Abstract
Disruptions in glucose uptake and metabolism in the brain are implicated in metabolic disorders and Alzheimer’s disease (AD). Toxic soluble amyloid-beta (sAß) peptides accumulating in the brain and plasma of AD patients were suggested to promote blood-brain barrier (BBB) dysfunction, brain hypometabolism, and cognitive decline. Exposure to sAß peptides is reported to interfere with glucose metabolism in the brain parenchyma, although their effects on the BBB have not been fully characterized. Our data showed that the brain uptake of glucose surrogate, [18F]-fluorodeoxyglucose (18FDG), was reduced significantly in APP/PS1 transgenic mice (overproduce Aß) compared to wild-type (WT) mice. In addition, the influx rate of 18FDG was also decreased in both Aß40 and Aß42 pre-infused mice compared to control mice. Glucose is primarily delivered from blood into the brain via glucose transporter 1 (GLUT1). The confocal microscopy experiment showed that Aß40 and Aß42 peptides significantly decreased GLUT1 expression in polarized human cerebral microvascular endothelial cell (hCMEC/D3) monolayers. Insulin-AKT pathway has been observed to induce glucose uptake via regulating the expression of TXNIP, the only α-arrestin protein known to bind to thioredoxin. We found that Aß40 and Aß42 peptides decreased p-AKT and increased TXNIP expression in the hCMEC/D3 cell monolayers. MK2206, a kinase inhibitor of AKT, was used to confirm that inhibition of insulin/AKT pathway reduced GLUT1 expression in an insulin-independent manner in the hCMEC/D3 cell monolayers. These results suggest that inhibitory effects of sAß on GLUT1 expression are mediated by inhibition of the insulin/AKT pathway. The role of TXNIP on endothelial GLUT1 expression was investigated using resveratrol, which has been reported to downregulate TXNIP overexpression. Consistently, resveratrol treatment led to a significant increase in GLUT1 expression in the hCMEC/D3 cell monolayers. Furthermore, by co-incubation of resveratrol and sAß peptides in hCMEC/D3 cell monolayers, we found that resveratrol rectified the aberrant TXNIP expression caused by sAß peptides. Together, these findings provide novel evidence that toxic sAß peptide exposure inhibits glucose transport at the BBB by decreasing GLUT1 expression via the insulin/Akt/TXNIP axis.

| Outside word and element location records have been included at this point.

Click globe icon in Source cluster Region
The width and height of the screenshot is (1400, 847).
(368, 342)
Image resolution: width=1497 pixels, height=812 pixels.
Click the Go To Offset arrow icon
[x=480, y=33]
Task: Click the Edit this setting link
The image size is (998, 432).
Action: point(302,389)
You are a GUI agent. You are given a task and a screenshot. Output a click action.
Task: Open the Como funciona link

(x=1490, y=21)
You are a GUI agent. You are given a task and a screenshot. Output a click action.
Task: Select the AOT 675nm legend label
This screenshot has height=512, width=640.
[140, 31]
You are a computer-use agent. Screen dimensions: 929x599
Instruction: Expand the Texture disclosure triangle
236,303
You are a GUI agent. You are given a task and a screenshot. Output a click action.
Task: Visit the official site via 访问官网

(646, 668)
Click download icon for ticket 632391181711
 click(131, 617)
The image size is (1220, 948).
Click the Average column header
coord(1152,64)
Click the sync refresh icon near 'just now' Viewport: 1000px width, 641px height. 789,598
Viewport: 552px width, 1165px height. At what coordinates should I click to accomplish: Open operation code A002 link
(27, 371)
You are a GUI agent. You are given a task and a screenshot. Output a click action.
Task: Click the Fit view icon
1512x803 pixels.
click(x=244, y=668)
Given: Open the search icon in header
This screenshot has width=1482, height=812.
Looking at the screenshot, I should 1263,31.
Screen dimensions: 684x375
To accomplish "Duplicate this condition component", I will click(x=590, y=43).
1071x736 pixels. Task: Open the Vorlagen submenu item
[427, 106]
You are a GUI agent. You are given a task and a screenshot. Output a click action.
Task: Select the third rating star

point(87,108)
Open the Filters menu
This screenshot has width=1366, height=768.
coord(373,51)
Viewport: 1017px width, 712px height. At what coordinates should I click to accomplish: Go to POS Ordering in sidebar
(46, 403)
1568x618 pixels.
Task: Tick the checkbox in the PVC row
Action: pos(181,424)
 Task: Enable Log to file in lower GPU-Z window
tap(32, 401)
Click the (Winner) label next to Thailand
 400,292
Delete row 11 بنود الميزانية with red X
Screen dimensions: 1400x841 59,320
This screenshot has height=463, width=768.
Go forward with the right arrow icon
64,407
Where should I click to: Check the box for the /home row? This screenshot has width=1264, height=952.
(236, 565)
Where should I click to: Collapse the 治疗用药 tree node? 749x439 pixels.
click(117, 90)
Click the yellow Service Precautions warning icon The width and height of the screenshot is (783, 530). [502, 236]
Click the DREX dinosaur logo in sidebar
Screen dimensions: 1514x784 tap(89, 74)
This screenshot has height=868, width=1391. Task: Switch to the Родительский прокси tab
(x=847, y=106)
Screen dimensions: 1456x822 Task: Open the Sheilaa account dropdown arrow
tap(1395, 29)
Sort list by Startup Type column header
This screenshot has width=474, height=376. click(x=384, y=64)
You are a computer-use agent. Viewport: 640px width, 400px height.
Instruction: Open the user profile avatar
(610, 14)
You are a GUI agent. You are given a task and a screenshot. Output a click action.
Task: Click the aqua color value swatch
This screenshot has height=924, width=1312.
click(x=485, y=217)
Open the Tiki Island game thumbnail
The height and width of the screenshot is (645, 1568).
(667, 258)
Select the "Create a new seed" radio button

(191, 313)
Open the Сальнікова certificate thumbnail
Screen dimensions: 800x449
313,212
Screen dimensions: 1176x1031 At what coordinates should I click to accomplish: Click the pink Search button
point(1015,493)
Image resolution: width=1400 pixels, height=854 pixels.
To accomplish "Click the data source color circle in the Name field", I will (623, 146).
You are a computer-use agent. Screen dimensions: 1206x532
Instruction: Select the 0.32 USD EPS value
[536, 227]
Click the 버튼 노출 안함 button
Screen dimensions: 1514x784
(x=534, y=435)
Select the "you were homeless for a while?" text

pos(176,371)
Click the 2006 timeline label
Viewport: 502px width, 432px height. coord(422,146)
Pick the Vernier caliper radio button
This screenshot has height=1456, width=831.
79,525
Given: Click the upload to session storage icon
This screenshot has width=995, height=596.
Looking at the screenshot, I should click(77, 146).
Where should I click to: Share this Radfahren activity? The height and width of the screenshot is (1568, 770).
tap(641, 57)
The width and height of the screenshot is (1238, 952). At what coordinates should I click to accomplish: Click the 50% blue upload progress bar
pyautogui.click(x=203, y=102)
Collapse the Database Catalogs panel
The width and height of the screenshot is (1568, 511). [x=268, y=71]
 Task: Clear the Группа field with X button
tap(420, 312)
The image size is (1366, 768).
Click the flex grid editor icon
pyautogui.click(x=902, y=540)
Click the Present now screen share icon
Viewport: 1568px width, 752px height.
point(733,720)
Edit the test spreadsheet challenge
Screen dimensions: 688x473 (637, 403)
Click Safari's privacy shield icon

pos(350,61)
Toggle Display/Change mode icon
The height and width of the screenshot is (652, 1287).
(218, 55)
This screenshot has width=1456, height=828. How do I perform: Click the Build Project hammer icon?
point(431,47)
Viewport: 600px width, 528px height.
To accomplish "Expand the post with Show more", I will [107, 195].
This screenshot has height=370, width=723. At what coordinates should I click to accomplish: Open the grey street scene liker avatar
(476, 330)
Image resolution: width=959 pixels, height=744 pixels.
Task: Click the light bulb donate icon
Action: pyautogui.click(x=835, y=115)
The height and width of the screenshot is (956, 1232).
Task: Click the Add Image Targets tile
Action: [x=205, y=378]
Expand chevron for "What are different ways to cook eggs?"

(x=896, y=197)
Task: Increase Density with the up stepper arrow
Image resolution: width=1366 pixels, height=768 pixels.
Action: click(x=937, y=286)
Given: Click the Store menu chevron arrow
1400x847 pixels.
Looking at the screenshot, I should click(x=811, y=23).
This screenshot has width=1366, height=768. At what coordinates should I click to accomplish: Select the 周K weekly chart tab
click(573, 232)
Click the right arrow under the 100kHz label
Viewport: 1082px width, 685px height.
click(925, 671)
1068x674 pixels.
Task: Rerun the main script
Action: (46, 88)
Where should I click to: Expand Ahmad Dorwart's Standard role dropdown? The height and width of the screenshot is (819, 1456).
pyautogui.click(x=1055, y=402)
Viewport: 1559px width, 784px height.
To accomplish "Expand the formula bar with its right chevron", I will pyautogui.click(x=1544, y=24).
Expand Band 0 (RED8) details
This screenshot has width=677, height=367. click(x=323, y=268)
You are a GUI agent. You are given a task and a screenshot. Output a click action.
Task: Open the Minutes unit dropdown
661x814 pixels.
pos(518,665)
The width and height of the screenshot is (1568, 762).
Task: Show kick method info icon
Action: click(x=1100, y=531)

Competing Interest Statement
Dr. Lowe reported consulting for Bayer Schering Pharma, Piramal Life Sciences, Life Molecular Imaging, Eisai Inc., AVID Radiopharmaceuticals, and Merck Research and receiving research support from GE Healthcare, Siemens Molecular Imaging, AVID Radiopharmaceuticals and the NIH (NIA, NCI). The other authors declared no potential conflicts of interest with respect to the research, authorship, and/or publication of this article.